Выбрать главу

— Я бы бил по ладоням тех, кто скребет стальным пером по вееру. Если бы на другом языке было написано — ну, куда бы ни шло.

— Да ты на стихи обрати внимание!

— Разве может такой карьерист, как Ван Эркай, написать хорошие стихи? Я не собираюсь искать у него протекции, поэтому могу позволить себе говорить то, что думаю. — Фан не заметил, что Тан делает ему знаки.

— Вот противный, ко всем относится с предубеждением. Тебя нельзя близко подпускать к стихам! — сердито сказала Су и забрала веер.

— Ну, хорошо, хорошо, дай мне прочитать их еще раз. — Су с миной неудовольствия вернула веер Фану. Вдруг тот закричал:

— Не может быть! Ведь стихи-то краденые!

— Что ты городишь! Как это краденые? — проговорила Су с потемневшим лицом. Тан расширила глаза.

— Ну, скажем, заимствованные. Господин Цао не ошибся, сказав, что они напоминают старинную народную песню. Ты вспомни, Су, нечто похожее мы слышали от преподавателя истории европейской литературы. Это была немецкая народная песня пятнадцатого или шестнадцатого века, я ее потом встречал в учебнике немецкого языка для начинающих. Я не помню слово в слово, но там и запертая дверь, и потерянный ключ, и все остальное. Это не простое совпадение!

— Ничего похожего не припоминаю, — не сдавалась Су.

— Как же так! Ты была такой рассеянной или вовсе не вела конспектов? Впрочем, догадываюсь. Вы же были с факультета зарубежной литературы и хотели показать, что давно знаете все, что может сказать преподаватель. Ну, а мы, пришедшие с факультета китайской филологии, конечно, старательно конспектировали все лекции, чтобы никто не мог предположить, что мы их не понимаем.

Су не нашлась, что ответить; Тан сидела опустив голову. Цао подумал, что Фан вряд ли намного лучше его знает немецкий, тем более что кончал факультет китайской филологии. А ведь студенты-естественники в университете презирают гуманитариев; филологи-зарубежники ни в грош не ставят занимающихся отечественной литературой; те в свою очередь презирают студентов-философов; философы — социологов, социологи — студентов с педагогического; будущим педагогам, кажется, уже некого презирать, кроме собственных профессоров. Осмелев, Цао изрек:

— Я знаю, что у этого стихотворения есть первоисточник, недаром я упомянул о народной поэзии. Но, господин Фан, вы в корне неправильно подходите к литературному произведению. У вас, специалистов по китайской филологии, есть дурная привычка — отыскивать, откуда взято то или иное выражение, и на этом успокаиваться. Однако для подлинного ценителя обнаружить первоисточник произведения значит лишь усилить наслаждение от него. Читая одно стихотворение, вспоминаешь другие, написанные ранее, чувствуешь оттенки, обогащение одного другим. Попробуйте почитать Элиота, и вы увидите: в новейшей европейской поэзии что ни строка, то реминисценция, однако никто не говорит о плагиате. Верно я говорю, барышня Су?

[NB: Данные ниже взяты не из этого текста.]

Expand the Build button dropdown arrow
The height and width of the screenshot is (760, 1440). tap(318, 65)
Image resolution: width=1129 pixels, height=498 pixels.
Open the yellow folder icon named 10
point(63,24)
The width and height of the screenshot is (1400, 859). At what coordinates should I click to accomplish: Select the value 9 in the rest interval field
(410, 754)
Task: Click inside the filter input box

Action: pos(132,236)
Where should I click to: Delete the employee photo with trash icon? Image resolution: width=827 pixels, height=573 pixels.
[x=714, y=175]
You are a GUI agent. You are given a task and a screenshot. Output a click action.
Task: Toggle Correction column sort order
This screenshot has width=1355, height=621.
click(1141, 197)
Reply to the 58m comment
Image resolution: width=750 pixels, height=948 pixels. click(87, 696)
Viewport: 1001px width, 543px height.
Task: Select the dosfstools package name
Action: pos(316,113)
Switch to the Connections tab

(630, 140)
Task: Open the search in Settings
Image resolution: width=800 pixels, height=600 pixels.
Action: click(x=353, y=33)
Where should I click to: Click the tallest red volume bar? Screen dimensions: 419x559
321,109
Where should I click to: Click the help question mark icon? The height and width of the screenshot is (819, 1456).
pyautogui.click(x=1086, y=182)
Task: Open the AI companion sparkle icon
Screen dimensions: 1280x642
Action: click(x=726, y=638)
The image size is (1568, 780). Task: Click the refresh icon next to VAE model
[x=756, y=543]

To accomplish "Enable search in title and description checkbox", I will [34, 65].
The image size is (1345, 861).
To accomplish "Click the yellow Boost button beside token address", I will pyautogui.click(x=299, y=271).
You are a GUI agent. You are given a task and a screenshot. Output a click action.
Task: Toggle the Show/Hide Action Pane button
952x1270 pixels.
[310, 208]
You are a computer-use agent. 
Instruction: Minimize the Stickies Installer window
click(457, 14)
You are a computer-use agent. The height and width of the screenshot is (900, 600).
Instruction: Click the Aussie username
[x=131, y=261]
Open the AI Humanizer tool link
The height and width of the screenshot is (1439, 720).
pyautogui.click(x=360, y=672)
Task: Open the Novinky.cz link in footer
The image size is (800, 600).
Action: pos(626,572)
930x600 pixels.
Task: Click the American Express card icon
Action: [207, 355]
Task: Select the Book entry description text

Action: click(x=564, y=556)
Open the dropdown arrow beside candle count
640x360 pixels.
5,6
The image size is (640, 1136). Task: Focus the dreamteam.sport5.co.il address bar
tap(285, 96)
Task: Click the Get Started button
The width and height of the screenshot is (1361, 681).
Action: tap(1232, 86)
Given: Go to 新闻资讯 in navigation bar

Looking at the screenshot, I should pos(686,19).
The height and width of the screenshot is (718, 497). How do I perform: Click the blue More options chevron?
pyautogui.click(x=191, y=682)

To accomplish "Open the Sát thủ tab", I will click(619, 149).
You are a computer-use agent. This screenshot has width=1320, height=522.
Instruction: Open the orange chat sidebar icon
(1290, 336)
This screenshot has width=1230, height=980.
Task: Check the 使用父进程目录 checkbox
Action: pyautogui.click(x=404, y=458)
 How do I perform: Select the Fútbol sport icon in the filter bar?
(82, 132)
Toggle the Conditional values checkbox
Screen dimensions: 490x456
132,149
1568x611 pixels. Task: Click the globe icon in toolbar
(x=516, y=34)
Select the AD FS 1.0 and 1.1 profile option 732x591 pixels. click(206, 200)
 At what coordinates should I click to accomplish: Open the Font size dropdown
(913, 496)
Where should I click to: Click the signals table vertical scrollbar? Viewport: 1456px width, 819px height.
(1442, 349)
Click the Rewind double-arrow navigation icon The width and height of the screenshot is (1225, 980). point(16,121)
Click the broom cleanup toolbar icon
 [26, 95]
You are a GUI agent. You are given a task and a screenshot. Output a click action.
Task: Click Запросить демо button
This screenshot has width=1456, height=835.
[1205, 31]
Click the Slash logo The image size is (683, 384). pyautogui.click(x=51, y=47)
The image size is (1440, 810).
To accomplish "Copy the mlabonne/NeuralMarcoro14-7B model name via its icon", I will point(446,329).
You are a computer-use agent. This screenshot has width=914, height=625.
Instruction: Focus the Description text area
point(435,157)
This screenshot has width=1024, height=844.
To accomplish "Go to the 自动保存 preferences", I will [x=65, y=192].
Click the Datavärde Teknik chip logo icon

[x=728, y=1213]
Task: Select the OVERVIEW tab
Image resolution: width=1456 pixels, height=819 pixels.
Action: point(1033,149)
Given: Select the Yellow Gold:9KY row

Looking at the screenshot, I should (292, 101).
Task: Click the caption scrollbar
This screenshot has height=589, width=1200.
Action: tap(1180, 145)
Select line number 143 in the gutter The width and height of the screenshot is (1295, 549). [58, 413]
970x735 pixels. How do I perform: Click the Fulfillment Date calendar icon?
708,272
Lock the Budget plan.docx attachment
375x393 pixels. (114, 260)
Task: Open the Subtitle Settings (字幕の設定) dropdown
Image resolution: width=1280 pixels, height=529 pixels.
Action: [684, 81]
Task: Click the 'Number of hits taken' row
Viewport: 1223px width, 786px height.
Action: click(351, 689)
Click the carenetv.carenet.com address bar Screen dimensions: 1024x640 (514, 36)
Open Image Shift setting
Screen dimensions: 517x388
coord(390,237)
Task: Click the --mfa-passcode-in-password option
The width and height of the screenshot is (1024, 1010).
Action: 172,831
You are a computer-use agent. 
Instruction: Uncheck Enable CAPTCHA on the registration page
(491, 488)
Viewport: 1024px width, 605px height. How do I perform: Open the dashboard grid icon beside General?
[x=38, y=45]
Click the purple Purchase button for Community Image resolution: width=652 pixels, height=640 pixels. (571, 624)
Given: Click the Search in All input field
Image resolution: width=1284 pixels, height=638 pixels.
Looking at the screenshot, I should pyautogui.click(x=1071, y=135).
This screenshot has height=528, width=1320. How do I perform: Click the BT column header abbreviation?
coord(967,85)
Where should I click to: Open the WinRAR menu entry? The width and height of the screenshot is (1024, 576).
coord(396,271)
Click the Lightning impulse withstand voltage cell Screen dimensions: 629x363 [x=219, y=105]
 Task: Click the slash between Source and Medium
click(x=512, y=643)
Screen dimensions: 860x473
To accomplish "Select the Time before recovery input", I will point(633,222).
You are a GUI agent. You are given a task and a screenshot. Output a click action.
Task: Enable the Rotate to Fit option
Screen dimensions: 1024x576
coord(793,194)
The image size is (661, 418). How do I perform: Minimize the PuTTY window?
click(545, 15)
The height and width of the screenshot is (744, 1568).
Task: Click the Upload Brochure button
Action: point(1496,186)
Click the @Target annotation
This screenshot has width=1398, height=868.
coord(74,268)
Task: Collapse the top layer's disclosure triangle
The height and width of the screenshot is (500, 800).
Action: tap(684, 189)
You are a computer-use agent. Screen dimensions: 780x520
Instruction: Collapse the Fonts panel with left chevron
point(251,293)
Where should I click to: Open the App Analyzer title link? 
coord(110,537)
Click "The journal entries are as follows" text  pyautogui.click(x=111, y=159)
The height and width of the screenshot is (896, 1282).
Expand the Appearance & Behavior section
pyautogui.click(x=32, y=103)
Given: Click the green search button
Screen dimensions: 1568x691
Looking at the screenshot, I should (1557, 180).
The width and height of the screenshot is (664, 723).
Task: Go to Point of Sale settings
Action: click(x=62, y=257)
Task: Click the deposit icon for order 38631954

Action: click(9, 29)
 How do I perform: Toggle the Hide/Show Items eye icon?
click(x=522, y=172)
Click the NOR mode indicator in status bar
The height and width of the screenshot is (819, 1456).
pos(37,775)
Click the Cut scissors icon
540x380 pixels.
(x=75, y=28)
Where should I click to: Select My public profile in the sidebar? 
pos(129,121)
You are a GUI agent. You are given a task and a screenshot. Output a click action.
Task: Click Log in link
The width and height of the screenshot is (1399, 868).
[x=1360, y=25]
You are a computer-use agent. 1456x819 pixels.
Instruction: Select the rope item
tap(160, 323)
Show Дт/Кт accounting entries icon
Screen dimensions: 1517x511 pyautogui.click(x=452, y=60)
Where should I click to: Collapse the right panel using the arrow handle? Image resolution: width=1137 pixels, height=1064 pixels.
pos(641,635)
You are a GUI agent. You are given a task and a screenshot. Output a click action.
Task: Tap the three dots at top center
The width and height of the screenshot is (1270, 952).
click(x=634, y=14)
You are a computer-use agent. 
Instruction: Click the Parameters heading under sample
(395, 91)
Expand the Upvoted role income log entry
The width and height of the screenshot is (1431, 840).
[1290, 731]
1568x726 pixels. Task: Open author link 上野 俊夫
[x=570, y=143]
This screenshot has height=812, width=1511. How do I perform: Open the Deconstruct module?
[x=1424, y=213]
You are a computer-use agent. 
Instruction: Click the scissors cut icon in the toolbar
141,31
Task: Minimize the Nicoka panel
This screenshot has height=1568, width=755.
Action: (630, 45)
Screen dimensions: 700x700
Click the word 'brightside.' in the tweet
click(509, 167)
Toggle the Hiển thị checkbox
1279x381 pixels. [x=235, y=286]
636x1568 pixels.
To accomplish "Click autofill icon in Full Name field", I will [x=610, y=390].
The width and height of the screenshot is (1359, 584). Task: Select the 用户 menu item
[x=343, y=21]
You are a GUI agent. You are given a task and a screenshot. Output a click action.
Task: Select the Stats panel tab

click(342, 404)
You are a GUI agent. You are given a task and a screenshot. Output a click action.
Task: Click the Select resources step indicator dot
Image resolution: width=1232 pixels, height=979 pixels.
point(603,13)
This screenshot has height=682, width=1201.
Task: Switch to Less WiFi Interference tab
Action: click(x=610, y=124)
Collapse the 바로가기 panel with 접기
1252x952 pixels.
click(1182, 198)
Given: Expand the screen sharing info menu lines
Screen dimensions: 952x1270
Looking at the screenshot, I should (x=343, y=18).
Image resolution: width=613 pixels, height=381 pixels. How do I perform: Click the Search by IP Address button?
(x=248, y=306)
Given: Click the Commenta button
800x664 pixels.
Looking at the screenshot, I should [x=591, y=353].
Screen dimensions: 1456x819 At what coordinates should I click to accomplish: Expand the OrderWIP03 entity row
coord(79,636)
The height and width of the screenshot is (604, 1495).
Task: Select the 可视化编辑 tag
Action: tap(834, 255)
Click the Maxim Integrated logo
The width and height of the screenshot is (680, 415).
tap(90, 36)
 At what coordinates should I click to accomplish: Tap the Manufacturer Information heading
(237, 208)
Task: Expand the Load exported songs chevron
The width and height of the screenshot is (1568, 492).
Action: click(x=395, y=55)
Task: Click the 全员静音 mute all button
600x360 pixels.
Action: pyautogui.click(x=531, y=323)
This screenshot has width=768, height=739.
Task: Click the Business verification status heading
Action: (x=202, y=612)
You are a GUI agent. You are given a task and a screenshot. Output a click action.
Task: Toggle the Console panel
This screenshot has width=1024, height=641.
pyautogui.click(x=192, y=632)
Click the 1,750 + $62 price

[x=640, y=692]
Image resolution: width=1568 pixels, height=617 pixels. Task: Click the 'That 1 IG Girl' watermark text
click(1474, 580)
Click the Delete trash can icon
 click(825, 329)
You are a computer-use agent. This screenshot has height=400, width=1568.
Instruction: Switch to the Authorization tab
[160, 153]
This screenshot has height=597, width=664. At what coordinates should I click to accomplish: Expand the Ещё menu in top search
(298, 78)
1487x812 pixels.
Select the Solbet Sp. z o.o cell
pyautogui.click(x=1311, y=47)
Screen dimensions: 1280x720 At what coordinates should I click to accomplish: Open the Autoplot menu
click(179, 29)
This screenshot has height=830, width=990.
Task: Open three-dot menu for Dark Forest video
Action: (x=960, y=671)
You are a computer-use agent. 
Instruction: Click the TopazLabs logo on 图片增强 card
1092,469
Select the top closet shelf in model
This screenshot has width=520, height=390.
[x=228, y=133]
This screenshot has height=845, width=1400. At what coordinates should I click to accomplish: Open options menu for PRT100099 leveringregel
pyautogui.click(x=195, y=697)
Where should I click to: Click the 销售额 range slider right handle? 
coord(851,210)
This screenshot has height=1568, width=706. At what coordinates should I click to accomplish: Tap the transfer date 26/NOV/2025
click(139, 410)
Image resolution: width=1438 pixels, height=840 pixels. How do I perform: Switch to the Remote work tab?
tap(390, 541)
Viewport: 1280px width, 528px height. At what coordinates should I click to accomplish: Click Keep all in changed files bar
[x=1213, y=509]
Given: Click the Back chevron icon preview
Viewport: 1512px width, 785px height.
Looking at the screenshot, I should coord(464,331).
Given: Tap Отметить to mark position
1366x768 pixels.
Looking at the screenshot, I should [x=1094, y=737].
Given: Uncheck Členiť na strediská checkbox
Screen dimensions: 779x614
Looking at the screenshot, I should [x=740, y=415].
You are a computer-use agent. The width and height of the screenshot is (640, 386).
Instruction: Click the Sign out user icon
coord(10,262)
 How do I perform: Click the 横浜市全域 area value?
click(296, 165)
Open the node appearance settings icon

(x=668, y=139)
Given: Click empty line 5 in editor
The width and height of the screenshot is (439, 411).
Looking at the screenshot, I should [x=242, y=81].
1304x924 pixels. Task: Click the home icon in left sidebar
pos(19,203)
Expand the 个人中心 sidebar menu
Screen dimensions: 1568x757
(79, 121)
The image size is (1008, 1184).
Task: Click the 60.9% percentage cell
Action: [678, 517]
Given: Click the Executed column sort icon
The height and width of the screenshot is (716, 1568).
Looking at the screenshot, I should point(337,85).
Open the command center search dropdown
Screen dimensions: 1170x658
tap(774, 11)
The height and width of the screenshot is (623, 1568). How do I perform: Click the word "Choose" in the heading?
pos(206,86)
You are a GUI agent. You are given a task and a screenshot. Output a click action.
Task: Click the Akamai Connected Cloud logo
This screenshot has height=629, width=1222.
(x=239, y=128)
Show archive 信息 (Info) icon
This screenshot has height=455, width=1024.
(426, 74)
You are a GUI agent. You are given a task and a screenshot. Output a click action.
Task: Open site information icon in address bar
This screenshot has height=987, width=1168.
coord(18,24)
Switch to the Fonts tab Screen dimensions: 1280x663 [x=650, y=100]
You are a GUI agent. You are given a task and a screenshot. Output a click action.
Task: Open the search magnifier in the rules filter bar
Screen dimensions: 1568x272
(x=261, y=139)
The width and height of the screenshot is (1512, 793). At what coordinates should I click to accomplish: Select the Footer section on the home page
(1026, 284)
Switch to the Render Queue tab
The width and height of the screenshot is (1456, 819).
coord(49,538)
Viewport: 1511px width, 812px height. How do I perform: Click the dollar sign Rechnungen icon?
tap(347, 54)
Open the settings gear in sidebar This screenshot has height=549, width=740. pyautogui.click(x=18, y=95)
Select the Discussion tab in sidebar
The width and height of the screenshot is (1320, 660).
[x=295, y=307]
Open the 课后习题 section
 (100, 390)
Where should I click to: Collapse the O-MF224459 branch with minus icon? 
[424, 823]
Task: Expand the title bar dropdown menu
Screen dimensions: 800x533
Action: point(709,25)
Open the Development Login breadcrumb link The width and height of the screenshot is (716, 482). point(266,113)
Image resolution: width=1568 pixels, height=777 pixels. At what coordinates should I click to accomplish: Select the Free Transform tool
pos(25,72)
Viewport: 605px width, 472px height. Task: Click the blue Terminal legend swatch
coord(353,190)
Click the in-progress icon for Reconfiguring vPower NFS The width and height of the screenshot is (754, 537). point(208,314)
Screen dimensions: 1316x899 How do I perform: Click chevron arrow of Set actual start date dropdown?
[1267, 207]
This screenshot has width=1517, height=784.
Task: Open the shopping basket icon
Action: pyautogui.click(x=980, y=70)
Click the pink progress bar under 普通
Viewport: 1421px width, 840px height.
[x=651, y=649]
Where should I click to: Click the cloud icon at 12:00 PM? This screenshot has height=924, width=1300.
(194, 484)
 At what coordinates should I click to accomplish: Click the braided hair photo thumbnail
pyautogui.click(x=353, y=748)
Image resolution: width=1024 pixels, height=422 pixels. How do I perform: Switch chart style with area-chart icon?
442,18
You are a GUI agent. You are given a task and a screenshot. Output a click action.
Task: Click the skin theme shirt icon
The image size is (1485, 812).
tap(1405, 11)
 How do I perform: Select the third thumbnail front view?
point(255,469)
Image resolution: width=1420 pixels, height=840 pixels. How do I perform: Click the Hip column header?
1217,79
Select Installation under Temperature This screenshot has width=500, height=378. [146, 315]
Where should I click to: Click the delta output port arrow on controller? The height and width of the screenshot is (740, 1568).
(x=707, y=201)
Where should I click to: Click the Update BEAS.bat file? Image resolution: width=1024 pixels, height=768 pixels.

Фан не на шутку рассердился:

— То-то весь ваш шедевр состоит из чужих кусков. Вам, профессионалам, это может быть и в привычку, а нам, профанам, впору звать полицию. Когда все едят чеснок и лук — это ничего, а придет свежий человек — сразу почувствует запах. Но вы, барышня Су, не расстраивайтесь. Все равно никто не станет дарить знакомой действительно оригинальное произведение. Все предпочитают дарить Будде чужие цветы. А если даритель — чиновник, можно быть уверенным, что его подарок нажит нечестным путем!

Произнося этот монолог, Фан отметил не без удивления, что Тан почти его не слушает.

— Терпеть не могу эти бесконечные придирки, словно в целом мире ты один умный человек, — сказала Су.

Фан посидел еще немного, беседа не клеилась, и он стал прощаться. Су его не удерживала. По дороге домой он ощущал беспокойство, сознавая, что обидел девушку. А этот Ван Эркай, конечно, один из ее поклонников. Но скоро мысль о завтрашнем визите к Тан вытеснила все прочие.

На следующий день Тан Сяофу приняла его в отцовском кабинете.

— Вы уже осознали, господин Фан, какую беду вчера на себя накликали?

— Кузина рассердилась на меня за то, что не похвалил стихи на веере?

— А вы знаете, кто их написал? — По широко открытым глазам гостя Тан видела, что он еще ничего не понял. — Никакой ни Ван Эркай, а сама кузина!

— Не обманывайте! Ведь на веере была приписка Ван Эркая: «Это старое стихотворение переписано в честь Вэньвань».